Sede di municipio ebbe terme, teatro, templi e si narra che San Pietro, giungendo dall’oriente per avviarsi a Roma, sia approdato al porto di Adria. La caduta dell’Impero ed una serie di catastrofi fluviali, che sconvolsero la rete navigabile dell’agro adriese culminando nella rotta del Po del 1152, segnarono per la città un lungo periodo di decadenza e di abbandono concluso dalle grandi opere di bonifica effettuate dalla Repubblica Veneziana.

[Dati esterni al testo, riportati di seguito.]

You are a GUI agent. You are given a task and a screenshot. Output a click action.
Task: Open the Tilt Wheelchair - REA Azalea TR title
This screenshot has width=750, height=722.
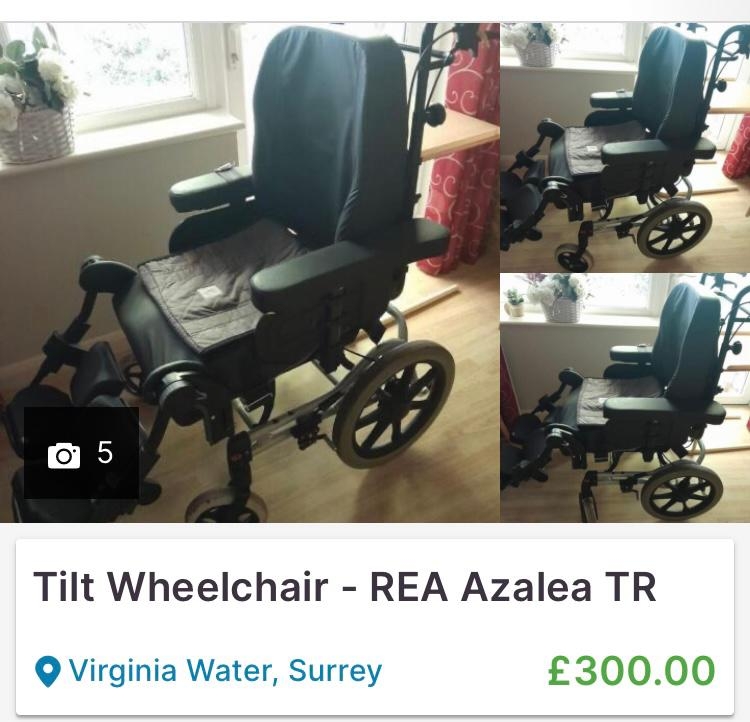[345, 586]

Le esplorazioni archeologiche che testimoniano la complessità degli eventi e gli incroci e sovrapposizioni di civiltà svoltisi nel territorio adriese, hanno avuto inizio nel sedicesimo secolo e le prime notizie in proposito provengono dal geografo veneziano Domenico M. Negri che accenna «come nella laguna circondante la città si trovassero resti di mura antiche e depositi di vasi di vetro e terracotta che venivano scavati da sterratori o sollevati dalle reti dei pescatori». Che questo materiale venisse asportato da Adria e successivamente disperso lo testimonia Luigi Groto, il cieco di Adria, che scrive di «marmi e colonne mandati ad ornare le più famose città d’Italia». Un’altra testimonianza accenna a «idoletti in bronzo, rinvenuti da tal Battista Sacchetto e dati al mercante veneziano Marco Pattera» e a quelli «ritrovati da Michel Zeno che ne donò un «sacco» al procuratore Antonio Priuli, divenuto doge nel 1618».
Ma il periodo di scoperte più cospicue fu il ‘700 epoca nella quale si formarono importanti raccolte private presso famiglie adriesi (Amati, Penolazzi, Grotto, Pegolini, Ronconi, Bocchi) in seguito anch’esse disperse, tranne quella dei Bocchi che, per donazione, andò a costituire nel 1904 il primo fondo dell’allora Museo Civico cittadino. I rinvenimenti negli anni ‘37 e ‘38, connessi allo scavo della nuova inalveazione del Canalbianco, accrebbero enormemente la dotazione del Museo nel frattempo trasferito da una sala dell’attuale Istituto Magistrale nel fabbricato donato al Comune dal dott. Giuseppe Cordella, in corso Vittorio Emanuele.
Si giunge così all’ultimo dopoguerra, alla realizzazione della nuova sede del Museo, all’adozione di moderni criteri per le recenti campagne di scavi condotte dalla Soprintendenza ad Adria ed in altre aree polesane. In esse, alla ricerca di materiale avente un valore intrinseco, si antepone la individuazione del contesto morfologico del territorio e delle sue connessioni con la storia, lavoro particolarmente arduo in una zona sconvolta per secoli da tante vicende idrauliche. Ed ogni anno di più il Museo adriese, recentemente riorganizzato ed arricchito con un laboratorio di restauro per merito di Bianca Maria Scarfì e Maurizia De Min, tende a dimostrare carenze di spazio al punto che qualche pensiero viene rivolto ormai ad un suo possibile ampliamento. Osservava molti anni fa Titta Brusin: «Il sottosuolo di Adria è una miniera di storia della quale ogni tanto affiora solo qualche brano isolato ». Agli studiosi di oggi e di domani spetta il compito di rivelarne i nuovi, ma soprattutto di scoprire il filo che li unisce.